I feel like I can do that.
These caves, however, are enough
to make anyone crazy;

they swallow us,
they swallow themselves
as you go further and further back.

Oil, dust, bad food.
I try to focus on the work:
timers, wiring, chemicals.

I remember so well
that last time
in the Philippines.

I was young. I climbed on a car
and yelled out “Jericho, Jericho”
just as the bomb tore the embassy apart.

I stood and watched it as a woman watches a flower,
or a bush, red and gold,
bowing and rising in the heat. Poetry.

Even the memory of that,
though, is dissipating,
like the ink of a squid

that has pushed away
as the seaweed sways its fingers
in the vanishing black curls.

Detour

  • Mar. 31st, 2008 at 6:52 PM
Raccoon eyes
in the shadow of the counter reveal that this man,
handsome and pathetic, will be a thief. That he will place

the girl,
half-ugly but powerful, allonge
on the painted flowers of a hotel blanket

we have taken
for granted. Here, in the diner, the criminal will clutch
and sip dumbly from his empty cup of coffee.

Redempteurs du mal,
you will take the serpette, straighten it
with a line of cord. You save.

We have all
at one point done this, be it a lizard crushed,
bone by bone, for the sake of a nest

of birdlings nearby,
or the family broken so that
our lover can be happy alone with us.

Sell your endings,
scowling mouth--continue. Embrace no flesh but that sweat
bursting from you. Reclaim it to your body.

As so many
bodies lost their color beneath you and felt the shoulder of death
rub them clean, declaim your own self's fade to black . . .
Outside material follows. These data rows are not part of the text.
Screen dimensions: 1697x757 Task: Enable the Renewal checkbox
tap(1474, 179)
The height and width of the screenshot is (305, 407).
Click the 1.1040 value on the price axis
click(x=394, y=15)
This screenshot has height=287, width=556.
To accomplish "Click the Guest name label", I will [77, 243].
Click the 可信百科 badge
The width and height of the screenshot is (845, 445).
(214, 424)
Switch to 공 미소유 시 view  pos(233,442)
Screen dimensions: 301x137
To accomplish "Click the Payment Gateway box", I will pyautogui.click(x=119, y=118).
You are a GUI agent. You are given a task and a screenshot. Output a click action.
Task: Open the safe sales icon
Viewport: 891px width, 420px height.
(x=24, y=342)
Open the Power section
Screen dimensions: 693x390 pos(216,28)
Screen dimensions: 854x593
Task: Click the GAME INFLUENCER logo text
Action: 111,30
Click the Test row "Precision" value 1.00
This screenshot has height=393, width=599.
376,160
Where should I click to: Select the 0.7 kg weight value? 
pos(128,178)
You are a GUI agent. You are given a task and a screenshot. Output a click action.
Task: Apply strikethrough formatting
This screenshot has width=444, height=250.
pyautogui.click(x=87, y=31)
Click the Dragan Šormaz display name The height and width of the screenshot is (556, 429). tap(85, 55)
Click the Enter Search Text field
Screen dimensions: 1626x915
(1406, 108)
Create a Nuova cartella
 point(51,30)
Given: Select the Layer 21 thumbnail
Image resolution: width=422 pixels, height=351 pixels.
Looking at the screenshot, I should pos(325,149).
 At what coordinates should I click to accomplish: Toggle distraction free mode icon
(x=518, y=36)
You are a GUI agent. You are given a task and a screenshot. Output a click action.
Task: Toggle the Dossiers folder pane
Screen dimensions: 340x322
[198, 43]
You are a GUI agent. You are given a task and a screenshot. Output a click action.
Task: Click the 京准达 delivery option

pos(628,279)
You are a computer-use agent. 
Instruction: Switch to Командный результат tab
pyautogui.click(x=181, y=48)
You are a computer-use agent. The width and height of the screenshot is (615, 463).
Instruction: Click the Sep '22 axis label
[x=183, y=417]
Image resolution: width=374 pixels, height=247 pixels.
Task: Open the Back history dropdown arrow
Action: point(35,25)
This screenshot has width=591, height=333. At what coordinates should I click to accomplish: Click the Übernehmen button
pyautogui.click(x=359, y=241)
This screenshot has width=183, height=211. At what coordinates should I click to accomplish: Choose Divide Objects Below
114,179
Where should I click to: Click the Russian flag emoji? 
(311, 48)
Don't Tell Me What I Can't Do

  • Mar. 9th, 2008 at 12:23 AM
Skitters of a dozen green branches, the Florida breeze rattles in my dozing ears. So as the sun goes down we are a tiny city of a few thousand porch-sitters, slowly lifting our cans of beer, slowly watching the time slip through our fingers. By the thousands, we finish what we opened; all at once we turn the doorknobs to our apartments, slide under the covers, and fall asleep.

And I dream of the trees wavering in the half-darkness of the just-set sun, and I am surrounded by the sounds of the wind as it kneels down into the treetops, as it lifts up a flock of sparrows, black against the darkening sky. So in a changing shape they distort themselves and spread apart as they disappear; as the sky darkens, as they dissolve themselves to nothing.